I used a propane torch and clamped the brass in a vise-grip and twirled it in the flame until a dull red appeared on the case mouth/shoulder area, then quenched it in some tap water. They're in the tumbler getting dried and cleaned as I write this.

Anyone see any faults with my process? or have a better idea?

I was thinking of making a lazy susan (like for the kitchen table for condiments and such) to put the water filled bowl on. That way I could spin the lazy susan while heating the brass, then knock it over in the water.

I only annealed 15 cases to start. I figure 3 5-shot groups should give me an idea of what to expect.

esheato...
 
Get a metalurgy book - its been a few years and mine aren't handy right now but annealing, if memory serves is a constant temp treating process, done "slow".

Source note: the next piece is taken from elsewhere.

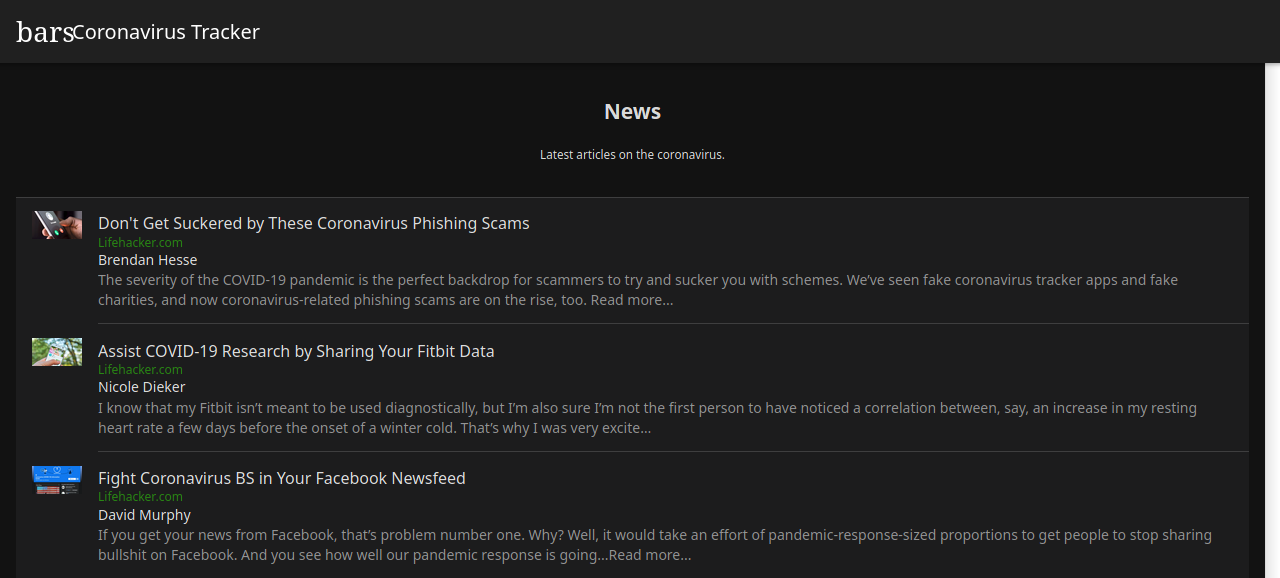Click Lifehacker.com source under Fitbit article
The image size is (1280, 578).
point(140,369)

Time and temp should be controlled and it sounds like you don't have the controls there doing it by hand with a torch.

Look up the material and process in a book and then you'll be able to figure out how to do it correctly.

Your oven or grill may not get hot enough but if they are adequate for Brass then that may be the way to go.
 
Here's some info that I have saved.

Technique: Annealing Custom Cartridge Cases
You don’t need magic to make parent cases last longer—you just need to know how to heat-treat brass the right way.



The crayon mark from a 650 degree F or 660
degree F temperature-sensitive crayon melts
or changes color when the case neck and
shoulder reach a rated heat for close temp-
erature control.

Many performance-oriented shooters think they can design better cartridges than currently available products, but they’re never able to convert their ideas into metal. However, modifying or converting one case into another custom case—the easiest way to create a custom cartridge case—is usually simple. Even moderately complex conversions consist of simple changes you can make easily. Conversions are complex when you have to do a number of things to each case, then repeat each operation on every case in a good supply. Each step takes time, even if you do it sloppily. Care takes more time, but shortcuts cost more than they save.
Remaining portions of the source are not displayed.